┏━━
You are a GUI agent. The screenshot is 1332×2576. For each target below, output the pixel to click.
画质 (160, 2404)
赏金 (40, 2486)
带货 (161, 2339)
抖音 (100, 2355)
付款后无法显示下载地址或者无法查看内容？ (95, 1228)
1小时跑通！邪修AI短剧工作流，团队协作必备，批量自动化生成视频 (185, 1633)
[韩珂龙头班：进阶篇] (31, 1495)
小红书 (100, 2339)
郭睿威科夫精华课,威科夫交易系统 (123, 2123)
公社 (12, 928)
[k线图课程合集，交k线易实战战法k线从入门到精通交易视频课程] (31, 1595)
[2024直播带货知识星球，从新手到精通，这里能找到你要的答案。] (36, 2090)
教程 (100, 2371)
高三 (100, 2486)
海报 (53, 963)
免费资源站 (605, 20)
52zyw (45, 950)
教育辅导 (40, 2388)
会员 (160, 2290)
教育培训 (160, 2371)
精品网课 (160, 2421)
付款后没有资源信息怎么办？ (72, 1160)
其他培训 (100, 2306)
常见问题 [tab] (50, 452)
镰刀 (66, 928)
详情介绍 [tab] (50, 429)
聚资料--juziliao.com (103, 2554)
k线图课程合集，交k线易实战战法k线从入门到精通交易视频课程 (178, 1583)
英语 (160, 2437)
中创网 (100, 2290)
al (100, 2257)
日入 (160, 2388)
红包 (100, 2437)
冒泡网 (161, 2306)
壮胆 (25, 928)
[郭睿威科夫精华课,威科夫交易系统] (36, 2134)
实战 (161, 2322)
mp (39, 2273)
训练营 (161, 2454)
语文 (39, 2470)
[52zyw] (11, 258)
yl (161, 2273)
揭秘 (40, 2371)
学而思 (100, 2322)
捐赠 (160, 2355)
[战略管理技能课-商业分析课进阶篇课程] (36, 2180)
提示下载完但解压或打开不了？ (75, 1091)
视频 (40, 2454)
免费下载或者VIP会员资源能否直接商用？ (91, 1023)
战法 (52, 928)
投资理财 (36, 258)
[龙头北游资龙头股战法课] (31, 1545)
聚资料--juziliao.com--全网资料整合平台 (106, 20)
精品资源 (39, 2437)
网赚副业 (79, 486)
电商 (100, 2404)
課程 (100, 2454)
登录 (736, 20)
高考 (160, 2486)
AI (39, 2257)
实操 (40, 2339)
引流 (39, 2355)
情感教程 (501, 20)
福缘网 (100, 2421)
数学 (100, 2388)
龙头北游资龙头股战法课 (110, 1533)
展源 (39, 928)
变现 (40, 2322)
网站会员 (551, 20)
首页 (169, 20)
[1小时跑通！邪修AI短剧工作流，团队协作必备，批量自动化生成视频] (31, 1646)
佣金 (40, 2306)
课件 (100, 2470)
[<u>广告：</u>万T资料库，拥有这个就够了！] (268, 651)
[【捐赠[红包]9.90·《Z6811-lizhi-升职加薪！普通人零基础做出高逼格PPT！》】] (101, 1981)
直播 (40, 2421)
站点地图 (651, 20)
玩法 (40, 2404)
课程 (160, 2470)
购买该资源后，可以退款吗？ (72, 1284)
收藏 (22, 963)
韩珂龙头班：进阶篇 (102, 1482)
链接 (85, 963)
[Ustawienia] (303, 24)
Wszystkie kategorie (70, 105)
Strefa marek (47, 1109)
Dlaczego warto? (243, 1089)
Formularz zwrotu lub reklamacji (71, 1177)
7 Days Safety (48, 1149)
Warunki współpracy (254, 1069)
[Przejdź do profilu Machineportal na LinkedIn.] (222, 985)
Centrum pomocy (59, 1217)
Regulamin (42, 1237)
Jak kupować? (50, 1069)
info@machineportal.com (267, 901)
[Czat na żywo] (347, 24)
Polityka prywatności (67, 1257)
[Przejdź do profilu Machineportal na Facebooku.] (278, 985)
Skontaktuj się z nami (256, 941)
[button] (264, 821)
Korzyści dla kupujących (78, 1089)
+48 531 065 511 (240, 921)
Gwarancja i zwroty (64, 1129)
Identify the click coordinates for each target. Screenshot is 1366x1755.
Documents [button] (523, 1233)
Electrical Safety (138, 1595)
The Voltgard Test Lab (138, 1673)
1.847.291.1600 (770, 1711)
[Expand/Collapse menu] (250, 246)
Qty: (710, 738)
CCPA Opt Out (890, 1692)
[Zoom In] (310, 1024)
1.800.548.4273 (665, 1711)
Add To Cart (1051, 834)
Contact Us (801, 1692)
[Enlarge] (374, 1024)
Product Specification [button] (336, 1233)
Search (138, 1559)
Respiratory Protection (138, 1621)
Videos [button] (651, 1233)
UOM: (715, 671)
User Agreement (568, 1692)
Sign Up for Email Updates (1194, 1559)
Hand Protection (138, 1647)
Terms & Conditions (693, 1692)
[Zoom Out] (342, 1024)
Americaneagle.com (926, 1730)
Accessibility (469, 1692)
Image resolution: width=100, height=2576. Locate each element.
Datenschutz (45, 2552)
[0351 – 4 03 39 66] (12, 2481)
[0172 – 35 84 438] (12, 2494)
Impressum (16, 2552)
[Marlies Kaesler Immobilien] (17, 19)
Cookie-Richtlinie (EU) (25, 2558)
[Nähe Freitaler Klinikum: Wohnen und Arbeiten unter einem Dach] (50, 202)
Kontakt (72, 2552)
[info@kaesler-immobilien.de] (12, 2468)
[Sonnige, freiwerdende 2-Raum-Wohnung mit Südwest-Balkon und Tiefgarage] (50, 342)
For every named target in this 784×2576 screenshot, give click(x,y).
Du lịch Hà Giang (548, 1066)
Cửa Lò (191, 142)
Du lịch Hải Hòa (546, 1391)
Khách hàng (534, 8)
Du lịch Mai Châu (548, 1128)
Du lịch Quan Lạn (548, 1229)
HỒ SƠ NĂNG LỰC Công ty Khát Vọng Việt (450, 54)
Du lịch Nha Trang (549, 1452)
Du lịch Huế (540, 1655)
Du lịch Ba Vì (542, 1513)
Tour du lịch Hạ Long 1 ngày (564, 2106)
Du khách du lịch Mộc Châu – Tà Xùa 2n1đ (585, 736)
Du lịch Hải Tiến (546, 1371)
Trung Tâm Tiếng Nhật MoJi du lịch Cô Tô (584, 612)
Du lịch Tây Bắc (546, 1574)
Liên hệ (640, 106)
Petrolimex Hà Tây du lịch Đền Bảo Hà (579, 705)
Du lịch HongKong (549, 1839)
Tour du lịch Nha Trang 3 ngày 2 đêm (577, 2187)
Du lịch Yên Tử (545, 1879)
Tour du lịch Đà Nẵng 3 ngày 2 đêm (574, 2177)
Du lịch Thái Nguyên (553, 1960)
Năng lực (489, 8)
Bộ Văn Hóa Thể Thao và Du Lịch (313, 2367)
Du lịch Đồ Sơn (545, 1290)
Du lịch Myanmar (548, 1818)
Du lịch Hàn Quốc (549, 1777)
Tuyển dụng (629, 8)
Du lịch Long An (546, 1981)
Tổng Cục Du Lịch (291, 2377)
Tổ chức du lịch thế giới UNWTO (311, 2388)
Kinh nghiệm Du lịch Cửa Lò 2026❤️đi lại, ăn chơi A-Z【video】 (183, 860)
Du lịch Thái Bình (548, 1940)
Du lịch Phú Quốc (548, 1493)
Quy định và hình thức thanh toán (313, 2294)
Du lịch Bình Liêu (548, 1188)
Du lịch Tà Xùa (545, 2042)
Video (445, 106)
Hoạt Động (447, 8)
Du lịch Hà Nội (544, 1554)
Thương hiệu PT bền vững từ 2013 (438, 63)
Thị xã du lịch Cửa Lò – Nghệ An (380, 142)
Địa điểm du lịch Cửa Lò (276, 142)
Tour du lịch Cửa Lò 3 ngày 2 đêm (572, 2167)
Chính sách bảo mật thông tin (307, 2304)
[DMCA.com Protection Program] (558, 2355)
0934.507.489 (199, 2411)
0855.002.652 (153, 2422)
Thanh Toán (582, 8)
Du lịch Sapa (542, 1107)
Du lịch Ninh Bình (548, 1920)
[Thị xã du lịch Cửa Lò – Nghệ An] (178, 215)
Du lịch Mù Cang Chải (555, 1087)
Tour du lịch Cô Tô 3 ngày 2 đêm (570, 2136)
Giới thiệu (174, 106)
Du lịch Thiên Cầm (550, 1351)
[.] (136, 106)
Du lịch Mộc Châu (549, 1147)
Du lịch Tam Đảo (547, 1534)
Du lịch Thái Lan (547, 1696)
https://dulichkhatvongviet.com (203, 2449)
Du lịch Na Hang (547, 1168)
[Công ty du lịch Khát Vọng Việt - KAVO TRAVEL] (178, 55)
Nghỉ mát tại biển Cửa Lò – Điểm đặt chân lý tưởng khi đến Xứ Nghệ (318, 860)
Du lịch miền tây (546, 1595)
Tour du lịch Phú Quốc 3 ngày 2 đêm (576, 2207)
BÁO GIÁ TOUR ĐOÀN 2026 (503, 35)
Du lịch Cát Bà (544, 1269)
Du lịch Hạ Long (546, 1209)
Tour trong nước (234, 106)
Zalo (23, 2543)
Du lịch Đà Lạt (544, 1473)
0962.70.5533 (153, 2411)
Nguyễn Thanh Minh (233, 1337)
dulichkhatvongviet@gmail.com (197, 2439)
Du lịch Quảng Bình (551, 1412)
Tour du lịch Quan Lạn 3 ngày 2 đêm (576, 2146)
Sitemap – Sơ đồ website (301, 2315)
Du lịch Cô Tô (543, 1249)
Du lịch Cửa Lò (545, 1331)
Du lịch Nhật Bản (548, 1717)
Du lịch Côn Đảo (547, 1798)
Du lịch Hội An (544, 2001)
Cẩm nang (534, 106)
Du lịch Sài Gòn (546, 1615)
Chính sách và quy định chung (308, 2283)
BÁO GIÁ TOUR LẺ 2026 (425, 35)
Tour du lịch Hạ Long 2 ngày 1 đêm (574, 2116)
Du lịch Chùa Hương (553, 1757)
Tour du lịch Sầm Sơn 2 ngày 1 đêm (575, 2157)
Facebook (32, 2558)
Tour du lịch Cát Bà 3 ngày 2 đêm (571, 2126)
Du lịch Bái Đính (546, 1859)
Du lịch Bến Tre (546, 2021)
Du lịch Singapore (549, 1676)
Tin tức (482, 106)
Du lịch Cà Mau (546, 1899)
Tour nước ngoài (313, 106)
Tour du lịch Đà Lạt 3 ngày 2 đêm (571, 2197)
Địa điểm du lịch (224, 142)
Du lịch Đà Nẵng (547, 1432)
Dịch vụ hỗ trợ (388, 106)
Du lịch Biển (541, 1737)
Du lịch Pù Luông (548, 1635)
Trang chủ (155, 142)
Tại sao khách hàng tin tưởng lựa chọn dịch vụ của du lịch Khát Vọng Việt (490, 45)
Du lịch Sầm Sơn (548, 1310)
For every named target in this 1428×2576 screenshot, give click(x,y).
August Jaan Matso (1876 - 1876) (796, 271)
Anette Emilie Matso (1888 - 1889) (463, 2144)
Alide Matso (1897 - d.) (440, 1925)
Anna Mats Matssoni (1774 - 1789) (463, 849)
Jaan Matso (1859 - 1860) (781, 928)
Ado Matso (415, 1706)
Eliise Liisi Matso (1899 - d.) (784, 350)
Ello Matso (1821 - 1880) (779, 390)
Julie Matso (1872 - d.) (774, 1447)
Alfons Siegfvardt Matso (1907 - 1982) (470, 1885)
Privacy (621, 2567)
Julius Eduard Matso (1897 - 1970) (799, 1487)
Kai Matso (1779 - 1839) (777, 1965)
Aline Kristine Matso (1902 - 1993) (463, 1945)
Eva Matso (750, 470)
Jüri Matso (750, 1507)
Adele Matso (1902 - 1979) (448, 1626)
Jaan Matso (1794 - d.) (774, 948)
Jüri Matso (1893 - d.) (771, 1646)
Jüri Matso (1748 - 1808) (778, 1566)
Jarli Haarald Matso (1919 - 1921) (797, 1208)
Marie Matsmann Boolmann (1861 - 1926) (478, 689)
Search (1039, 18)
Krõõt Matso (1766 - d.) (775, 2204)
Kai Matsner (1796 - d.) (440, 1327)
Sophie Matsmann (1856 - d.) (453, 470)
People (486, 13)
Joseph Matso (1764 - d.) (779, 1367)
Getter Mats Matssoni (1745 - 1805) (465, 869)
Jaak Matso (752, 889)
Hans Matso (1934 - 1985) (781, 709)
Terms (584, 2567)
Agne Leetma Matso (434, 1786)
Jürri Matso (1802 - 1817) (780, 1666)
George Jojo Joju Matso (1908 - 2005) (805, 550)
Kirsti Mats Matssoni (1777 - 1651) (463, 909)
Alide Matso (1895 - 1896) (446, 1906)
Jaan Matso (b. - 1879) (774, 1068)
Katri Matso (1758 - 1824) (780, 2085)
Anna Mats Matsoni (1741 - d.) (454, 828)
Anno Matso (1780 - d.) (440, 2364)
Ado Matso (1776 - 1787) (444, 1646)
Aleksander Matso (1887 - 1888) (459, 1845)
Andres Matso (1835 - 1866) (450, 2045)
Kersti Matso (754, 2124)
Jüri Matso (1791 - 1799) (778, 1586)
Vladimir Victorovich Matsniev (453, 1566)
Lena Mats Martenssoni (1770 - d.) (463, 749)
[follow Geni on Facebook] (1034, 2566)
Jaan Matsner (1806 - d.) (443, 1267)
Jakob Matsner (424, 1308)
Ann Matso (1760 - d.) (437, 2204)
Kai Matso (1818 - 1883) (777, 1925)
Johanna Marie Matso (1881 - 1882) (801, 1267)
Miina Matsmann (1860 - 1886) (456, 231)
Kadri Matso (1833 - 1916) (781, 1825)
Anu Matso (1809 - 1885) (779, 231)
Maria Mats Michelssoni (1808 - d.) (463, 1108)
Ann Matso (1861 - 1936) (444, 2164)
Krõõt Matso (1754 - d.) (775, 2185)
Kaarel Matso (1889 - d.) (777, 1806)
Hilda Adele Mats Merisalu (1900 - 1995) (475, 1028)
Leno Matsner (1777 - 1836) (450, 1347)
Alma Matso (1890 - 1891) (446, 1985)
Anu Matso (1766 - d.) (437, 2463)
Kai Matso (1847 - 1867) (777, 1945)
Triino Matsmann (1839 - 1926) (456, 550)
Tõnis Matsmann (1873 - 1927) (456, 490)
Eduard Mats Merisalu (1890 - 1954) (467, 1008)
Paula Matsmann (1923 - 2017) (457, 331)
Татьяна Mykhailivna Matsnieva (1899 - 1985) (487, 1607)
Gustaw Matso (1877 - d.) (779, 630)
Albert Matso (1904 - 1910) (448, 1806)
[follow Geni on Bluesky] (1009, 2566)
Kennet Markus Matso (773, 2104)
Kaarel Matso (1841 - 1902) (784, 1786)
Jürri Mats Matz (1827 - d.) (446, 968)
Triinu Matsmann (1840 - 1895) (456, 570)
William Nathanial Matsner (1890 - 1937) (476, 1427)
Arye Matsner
┗━━
Whatever else the listing above holds, retype exactly only the lines from the one containing "Thương hiệu PT bền vững từ 2013 (438, 63)" to the one containing "For every named target in this 1428×2576", both ends kept.

Thương hiệu PT bền vững từ 2013 (438, 63)
Thị xã du lịch Cửa Lò – Nghệ An (380, 142)
Địa điểm du lịch Cửa Lò (276, 142)
Tour du lịch Cửa Lò 3 ngày 2 đêm (572, 2167)
Chính sách bảo mật thông tin (307, 2304)
[DMCA.com Protection Program] (558, 2355)
0934.507.489 (199, 2411)
0855.002.652 (153, 2422)
Thanh Toán (582, 8)
Du lịch Sapa (542, 1107)
Du lịch Ninh Bình (548, 1920)
[Thị xã du lịch Cửa Lò – Nghệ An] (178, 215)
Du lịch Mù Cang Chải (555, 1087)
Tour du lịch Cô Tô 3 ngày 2 đêm (570, 2136)
Giới thiệu (174, 106)
Du lịch Thiên Cầm (550, 1351)
[.] (136, 106)
Du lịch Mộc Châu (549, 1147)
Du lịch Tam Đảo (547, 1534)
Du lịch Thái Lan (547, 1696)
https://dulichkhatvongviet.com (203, 2449)
Du lịch Na Hang (547, 1168)
[Công ty du lịch Khát Vọng Việt - KAVO TRAVEL] (178, 55)
Nghỉ mát tại biển Cửa Lò – Điểm đặt chân lý tưởng khi đến Xứ Nghệ (318, 860)
Du lịch miền tây (546, 1595)
Tour du lịch Phú Quốc 3 ngày 2 đêm (576, 2207)
BÁO GIÁ TOUR ĐOÀN 2026 (503, 35)
Du lịch Cát Bà (544, 1269)
Du lịch Hạ Long (546, 1209)
Tour trong nước (234, 106)
Zalo (23, 2543)
Du lịch Đà Lạt (544, 1473)
0962.70.5533 (153, 2411)
Nguyễn Thanh Minh (233, 1337)
dulichkhatvongviet@gmail.com (197, 2439)
Du lịch Quảng Bình (551, 1412)
Tour du lịch Quan Lạn 3 ngày 2 đêm (576, 2146)
Sitemap – Sơ đồ website (301, 2315)
Du lịch Cô Tô (543, 1249)
Du lịch Cửa Lò (545, 1331)
Du lịch Nhật Bản (548, 1717)
Du lịch Côn Đảo (547, 1798)
Du lịch Hội An (544, 2001)
Cẩm nang (534, 106)
Du lịch Sài Gòn (546, 1615)
Chính sách và quy định chung (308, 2283)
BÁO GIÁ TOUR LẺ 2026 (425, 35)
Tour du lịch Hạ Long 2 ngày 1 đêm (574, 2116)
Du lịch Chùa Hương (553, 1757)
Tour du lịch Sầm Sơn 2 ngày 1 đêm (575, 2157)
Facebook (32, 2558)
Tour du lịch Cát Bà 3 ngày 2 đêm (571, 2126)
Du lịch Bái Đính (546, 1859)
Du lịch Bến Tre (546, 2021)
Du lịch Singapore (549, 1676)
Tin tức (482, 106)
Du lịch Cà Mau (546, 1899)
Tour nước ngoài (313, 106)
Tour du lịch Đà Lạt 3 ngày 2 đêm (571, 2197)
Địa điểm du lịch (224, 142)
Du lịch Đà Nẵng (547, 1432)
Dịch vụ hỗ trợ (388, 106)
Du lịch Biển (541, 1737)
Du lịch Pù Luông (548, 1635)
Trang chủ (155, 142)
Tại sao khách hàng tin tưởng lựa chọn dịch vụ của du lịch Khát Vọng Việt (490, 45)
Du lịch Sầm Sơn (548, 1310)
For every named target in this 1428×2576 screenshot, give click(x,y).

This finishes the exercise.